Válgame decir que siempre he creído (como ya he dicho en otras ocasiones) que los ciclos económicos son cíclicos, así como cíclicos son los periodos de desarrollo de cada empresa y de cada sector, y que esos ciclos siempre existen y siempre existirán, y que las transformaciones de la sociedad (también de la empresarial) a lo largo de los años forma parte del ciclo mismo de la vida, pero la cosa cambia cuando vemos que las estructuras de un país y de sus empresas se sustentan sobre bases que para mi son nocivas o irreales.

Nos hablan de subir impuestos para poder ofrecer “servicios públicos de primera calidad”, aquí no voy a entrar a disertar sobre este tema, del cual ya he mencionado en muchas otras ocasiones mi posición completamente contraria a eso que dicen de impuestos para sufragar unos servicios que a mi entender no deberían existir, pero lo que me parece muy preocupante es que se quiera hacer para (vuelven a decir) equiparar a España con los países más avanzados de Europa, cuando probablemente el error empiece ahí, en equiparar algo no equiparable, equiparar una lancha a motor con un portaaviones.

En España hemos vivido unos quince años de fuerte crecimiento, las empresas eran boyantes y España se creyó eso del “milagro español”, sin tener en cuenta que esto no es el monasterio de Lourdes y que los milagros quedan reservados para los señores del Vaticano. España quiso creerse y se creyó (auto engañándose) eso de que era una de las principales potencias del mundo y de que era vista como el modelo a seguir por todo el mundo, de que España y sus empresas dejaban atrás la imagen de pandereta y se subían al carro de los lideres, hasta que se topo con la realidad y la carroza se volvió de nuevo calabaza.

No digo que España no haya avanzado en los últimos años mucho, ¿pero de donde venia España?, ¿de donde venia nuestra sociedad?, del furgón de cola, del ultimo vagón, y el “milagro” nos hizo creer que éramos los maquinistas, hasta que un día despertamos y vimos que nuestras empresas seguían siendo (puede que ya no el ultimo) pero un simple vagón más.

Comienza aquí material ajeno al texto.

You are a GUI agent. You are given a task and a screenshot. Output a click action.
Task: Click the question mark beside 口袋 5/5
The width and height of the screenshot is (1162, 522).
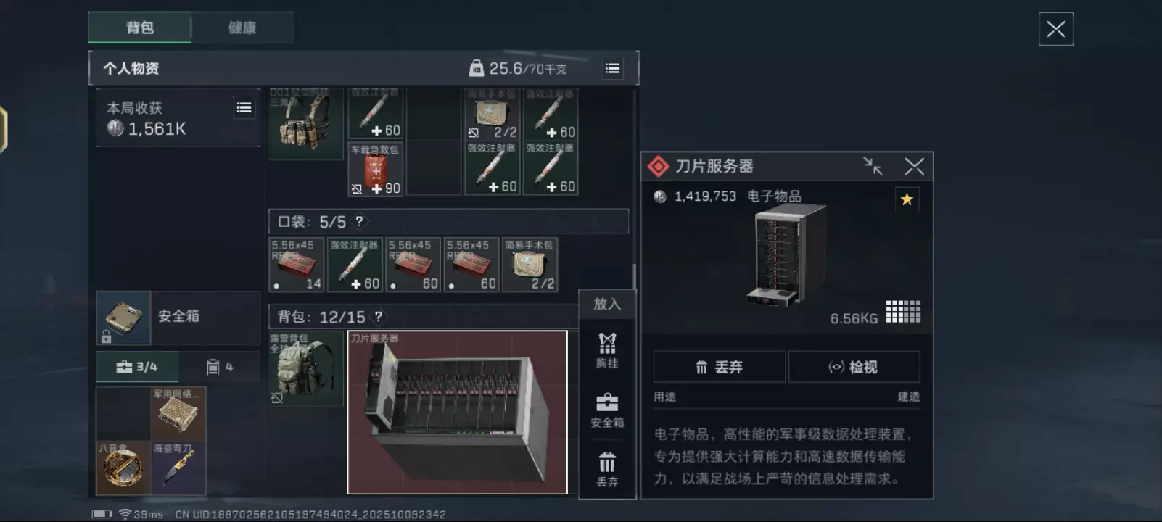(x=359, y=221)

Y es que probablemente ese ha sido el principal problema de España y de la marca España, creerse que era aquello que no es y creerse que somos “Lo mejor del mundo”, cuando somos una parte más del mundo, quisimos dar lecciones y las lecciones nos las han dado a nosotros, quisimos liderar el mundo y el mundo casi tiene que venir a liderarnos, a rescatarnos a nosotros.

Por supuesto que España tiene recorrido y potencial de crecimiento faltaría más y nuestras empresas potencial de desarrollo y de expansión internacional, incluso en algunos casos de liderazgo, pero de ahí a creerse eso tan típico de los mediterráneos de que todo el mundo se muere de envidia del sol y de las playas típicas españolas o de nuestro jamón o de cualquier otra cosa “típica” española, no es más que alimentar el bulo de los supuestos mejores del mundo, ¿y que pasa cuando se alimenta ese bulo?, que el mundo si nos fijamos bien pasa de nosotros, ni somos su principal problema, ni su prioridad, ni (hacen bien) se mueren, ni se desviven por nosotros.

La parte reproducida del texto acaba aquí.